### [INSTRUCTIONS TO FOLLOW]
After reading the entries below, report how many lines have the string "right" in them, giving the number alone.

### [INFORMATION GIVEN]

* * * *

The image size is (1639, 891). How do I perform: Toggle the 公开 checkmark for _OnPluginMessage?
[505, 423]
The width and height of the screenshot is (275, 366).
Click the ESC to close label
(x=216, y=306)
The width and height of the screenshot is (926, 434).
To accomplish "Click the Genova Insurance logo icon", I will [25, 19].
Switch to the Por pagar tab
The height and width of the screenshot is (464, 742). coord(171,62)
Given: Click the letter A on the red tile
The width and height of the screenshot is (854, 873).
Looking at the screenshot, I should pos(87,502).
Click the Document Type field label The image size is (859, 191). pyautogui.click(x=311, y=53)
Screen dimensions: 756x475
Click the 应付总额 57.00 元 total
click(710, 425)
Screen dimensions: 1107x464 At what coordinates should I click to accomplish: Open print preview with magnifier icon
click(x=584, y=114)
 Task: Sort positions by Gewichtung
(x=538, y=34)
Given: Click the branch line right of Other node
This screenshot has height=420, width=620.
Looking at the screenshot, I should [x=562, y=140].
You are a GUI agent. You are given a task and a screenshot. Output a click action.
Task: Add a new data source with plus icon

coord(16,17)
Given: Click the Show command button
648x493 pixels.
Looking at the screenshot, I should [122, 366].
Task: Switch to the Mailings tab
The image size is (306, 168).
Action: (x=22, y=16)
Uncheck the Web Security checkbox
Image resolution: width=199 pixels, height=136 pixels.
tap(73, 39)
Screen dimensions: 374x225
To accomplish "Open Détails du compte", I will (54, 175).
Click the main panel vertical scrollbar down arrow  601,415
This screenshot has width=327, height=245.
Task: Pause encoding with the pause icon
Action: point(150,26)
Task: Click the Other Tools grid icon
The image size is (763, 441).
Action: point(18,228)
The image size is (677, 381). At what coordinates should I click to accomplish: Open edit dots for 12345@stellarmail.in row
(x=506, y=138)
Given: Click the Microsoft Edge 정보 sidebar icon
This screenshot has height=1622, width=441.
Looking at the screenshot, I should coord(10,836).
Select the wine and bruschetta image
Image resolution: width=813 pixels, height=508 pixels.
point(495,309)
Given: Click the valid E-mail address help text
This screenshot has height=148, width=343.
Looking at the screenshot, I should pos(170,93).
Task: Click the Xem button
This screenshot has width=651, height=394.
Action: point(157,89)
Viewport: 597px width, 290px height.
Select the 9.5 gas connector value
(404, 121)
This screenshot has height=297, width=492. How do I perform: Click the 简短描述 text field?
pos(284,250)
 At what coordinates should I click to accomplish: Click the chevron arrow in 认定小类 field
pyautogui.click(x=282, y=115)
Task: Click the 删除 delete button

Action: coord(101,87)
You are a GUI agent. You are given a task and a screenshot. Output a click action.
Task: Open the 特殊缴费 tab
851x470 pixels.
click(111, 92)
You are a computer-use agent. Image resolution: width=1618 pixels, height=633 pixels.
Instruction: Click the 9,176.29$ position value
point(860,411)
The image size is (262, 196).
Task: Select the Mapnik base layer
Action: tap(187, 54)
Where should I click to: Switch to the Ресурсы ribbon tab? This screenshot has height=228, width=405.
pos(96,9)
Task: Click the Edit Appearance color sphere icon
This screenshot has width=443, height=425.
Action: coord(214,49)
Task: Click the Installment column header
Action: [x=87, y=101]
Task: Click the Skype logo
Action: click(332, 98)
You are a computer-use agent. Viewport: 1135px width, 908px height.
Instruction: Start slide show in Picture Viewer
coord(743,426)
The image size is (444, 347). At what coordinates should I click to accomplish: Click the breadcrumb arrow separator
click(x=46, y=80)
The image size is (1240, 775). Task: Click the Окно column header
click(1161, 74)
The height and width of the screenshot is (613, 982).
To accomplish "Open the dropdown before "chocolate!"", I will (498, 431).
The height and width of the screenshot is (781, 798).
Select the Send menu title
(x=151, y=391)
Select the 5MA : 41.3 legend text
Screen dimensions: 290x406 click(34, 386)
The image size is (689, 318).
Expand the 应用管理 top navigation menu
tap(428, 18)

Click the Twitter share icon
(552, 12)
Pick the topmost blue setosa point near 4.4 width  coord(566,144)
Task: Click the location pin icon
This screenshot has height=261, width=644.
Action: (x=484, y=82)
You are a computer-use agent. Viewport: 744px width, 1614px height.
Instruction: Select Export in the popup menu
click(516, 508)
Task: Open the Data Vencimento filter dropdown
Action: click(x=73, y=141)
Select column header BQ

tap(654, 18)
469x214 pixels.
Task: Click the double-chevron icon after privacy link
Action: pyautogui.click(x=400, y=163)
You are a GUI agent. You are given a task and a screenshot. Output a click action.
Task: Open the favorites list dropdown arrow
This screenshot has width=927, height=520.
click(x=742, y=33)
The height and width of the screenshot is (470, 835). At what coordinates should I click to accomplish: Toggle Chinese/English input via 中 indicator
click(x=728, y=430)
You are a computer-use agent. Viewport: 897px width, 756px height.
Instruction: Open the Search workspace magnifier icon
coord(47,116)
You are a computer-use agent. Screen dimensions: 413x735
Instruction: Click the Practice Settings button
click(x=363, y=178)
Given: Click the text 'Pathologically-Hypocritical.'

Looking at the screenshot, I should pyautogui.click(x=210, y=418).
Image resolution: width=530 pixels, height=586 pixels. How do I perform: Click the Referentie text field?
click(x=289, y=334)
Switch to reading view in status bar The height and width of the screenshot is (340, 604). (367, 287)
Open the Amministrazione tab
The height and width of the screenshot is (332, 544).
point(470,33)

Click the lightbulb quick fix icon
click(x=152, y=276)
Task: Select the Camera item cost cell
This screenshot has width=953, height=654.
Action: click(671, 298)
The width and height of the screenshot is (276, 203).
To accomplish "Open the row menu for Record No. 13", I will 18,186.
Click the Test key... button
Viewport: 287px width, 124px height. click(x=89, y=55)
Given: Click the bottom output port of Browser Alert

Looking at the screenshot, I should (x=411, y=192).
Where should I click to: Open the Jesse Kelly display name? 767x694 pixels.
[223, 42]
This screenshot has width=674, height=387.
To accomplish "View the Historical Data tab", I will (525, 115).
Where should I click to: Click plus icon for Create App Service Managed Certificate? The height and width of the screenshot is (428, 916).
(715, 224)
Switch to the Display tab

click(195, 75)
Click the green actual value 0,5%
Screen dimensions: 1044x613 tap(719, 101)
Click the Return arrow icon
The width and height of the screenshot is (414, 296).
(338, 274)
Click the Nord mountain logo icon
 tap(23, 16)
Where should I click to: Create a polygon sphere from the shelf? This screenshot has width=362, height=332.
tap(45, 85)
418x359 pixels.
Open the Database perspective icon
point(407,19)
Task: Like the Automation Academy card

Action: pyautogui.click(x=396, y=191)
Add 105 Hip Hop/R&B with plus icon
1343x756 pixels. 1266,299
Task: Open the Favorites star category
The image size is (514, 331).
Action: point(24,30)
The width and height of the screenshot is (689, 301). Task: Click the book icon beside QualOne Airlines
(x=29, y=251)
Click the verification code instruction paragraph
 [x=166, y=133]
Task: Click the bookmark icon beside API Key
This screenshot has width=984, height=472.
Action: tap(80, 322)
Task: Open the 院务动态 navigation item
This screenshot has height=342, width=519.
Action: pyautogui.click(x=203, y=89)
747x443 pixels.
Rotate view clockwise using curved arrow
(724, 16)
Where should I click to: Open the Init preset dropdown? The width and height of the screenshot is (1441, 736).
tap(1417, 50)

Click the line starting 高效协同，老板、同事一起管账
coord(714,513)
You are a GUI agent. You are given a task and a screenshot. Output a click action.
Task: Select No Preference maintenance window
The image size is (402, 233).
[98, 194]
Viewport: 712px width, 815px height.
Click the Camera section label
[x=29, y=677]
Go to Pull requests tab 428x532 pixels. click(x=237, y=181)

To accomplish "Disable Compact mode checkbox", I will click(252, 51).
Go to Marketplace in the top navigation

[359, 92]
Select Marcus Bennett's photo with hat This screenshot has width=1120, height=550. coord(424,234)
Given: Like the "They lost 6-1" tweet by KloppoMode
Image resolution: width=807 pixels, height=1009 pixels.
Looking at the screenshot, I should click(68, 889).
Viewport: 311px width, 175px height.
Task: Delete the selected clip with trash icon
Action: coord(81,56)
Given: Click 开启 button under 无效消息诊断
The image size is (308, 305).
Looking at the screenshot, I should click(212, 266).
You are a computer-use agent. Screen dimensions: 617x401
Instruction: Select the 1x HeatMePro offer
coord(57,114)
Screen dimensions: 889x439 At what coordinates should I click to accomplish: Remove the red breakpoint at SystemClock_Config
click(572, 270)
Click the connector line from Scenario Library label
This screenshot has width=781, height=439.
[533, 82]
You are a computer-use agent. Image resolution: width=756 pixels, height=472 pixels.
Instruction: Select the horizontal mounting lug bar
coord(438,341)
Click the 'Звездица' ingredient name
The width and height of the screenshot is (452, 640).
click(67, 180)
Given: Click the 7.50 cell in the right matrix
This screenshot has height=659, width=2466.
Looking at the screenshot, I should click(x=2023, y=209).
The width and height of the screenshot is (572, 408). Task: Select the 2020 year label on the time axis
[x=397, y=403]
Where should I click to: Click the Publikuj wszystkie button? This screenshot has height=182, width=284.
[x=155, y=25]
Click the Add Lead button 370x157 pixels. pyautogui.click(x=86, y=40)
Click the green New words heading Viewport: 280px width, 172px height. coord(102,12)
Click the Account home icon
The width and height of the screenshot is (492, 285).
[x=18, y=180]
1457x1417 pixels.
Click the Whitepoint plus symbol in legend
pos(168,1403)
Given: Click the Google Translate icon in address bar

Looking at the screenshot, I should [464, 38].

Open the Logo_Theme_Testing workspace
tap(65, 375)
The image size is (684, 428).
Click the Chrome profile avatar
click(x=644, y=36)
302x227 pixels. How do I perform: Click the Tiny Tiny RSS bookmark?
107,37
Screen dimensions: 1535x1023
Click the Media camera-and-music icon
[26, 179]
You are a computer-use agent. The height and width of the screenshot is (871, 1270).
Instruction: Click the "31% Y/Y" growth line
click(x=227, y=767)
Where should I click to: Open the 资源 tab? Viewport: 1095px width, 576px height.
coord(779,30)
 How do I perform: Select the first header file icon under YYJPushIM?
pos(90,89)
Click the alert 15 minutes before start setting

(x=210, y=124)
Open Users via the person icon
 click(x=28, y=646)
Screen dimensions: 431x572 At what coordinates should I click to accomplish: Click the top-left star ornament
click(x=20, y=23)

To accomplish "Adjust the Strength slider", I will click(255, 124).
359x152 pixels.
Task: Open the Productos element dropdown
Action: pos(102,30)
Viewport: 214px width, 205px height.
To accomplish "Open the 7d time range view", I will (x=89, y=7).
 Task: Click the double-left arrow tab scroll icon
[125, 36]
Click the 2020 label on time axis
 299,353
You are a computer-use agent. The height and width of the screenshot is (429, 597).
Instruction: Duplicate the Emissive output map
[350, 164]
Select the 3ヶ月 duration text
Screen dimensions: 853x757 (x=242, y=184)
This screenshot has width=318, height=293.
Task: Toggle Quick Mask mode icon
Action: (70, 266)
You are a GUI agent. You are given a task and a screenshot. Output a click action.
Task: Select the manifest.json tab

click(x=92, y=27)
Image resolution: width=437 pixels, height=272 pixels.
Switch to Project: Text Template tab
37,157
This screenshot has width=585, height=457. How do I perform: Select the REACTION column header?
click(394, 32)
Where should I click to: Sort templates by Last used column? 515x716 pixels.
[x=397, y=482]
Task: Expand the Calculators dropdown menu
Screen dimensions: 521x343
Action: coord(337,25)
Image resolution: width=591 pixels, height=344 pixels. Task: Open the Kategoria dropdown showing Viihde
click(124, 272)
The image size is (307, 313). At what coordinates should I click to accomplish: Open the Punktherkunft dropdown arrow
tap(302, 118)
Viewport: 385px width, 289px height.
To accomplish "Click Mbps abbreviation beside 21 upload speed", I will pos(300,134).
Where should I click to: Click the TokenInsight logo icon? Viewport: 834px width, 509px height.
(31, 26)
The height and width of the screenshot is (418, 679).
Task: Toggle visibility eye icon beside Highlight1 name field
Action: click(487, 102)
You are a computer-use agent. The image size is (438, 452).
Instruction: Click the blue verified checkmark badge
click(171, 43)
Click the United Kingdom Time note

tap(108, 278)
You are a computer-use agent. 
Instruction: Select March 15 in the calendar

* * * *

### [EXERCISE OUTPUT]
2